__Problem statement__. Of the records that follow, copy only the lines from the line containing "Screen dimensions: 782x440" to the line containing "Task: Select the Mute tool in toolbar", both included, exactly as written.

__Record extracts__.

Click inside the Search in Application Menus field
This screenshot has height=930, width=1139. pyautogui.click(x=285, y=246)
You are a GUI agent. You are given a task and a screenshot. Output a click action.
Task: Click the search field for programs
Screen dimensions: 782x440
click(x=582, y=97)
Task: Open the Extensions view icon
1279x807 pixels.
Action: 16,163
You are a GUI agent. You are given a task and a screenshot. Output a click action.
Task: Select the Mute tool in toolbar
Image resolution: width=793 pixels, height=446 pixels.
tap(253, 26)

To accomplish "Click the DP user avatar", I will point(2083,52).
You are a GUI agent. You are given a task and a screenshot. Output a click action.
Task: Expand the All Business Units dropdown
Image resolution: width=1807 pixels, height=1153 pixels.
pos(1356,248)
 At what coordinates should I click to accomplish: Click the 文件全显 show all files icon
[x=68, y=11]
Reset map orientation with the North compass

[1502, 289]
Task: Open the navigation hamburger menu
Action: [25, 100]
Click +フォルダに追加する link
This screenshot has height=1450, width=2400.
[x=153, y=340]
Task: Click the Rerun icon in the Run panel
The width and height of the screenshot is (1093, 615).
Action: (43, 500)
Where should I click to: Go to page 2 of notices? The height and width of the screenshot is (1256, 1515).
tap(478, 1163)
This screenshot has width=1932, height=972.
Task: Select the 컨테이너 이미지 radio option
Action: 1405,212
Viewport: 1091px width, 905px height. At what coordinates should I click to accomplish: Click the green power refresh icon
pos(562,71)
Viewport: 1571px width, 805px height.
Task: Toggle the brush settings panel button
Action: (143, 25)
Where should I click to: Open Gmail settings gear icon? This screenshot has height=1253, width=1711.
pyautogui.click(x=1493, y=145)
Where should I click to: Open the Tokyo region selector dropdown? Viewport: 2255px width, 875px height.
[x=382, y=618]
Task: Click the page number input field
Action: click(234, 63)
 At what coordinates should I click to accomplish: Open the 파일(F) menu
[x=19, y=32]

__Exercise answer__.
Screen dimensions: 782x440
click(x=582, y=97)
Task: Open the Extensions view icon
1279x807 pixels.
Action: 16,163
You are a GUI agent. You are given a task and a screenshot. Output a click action.
Task: Select the Mute tool in toolbar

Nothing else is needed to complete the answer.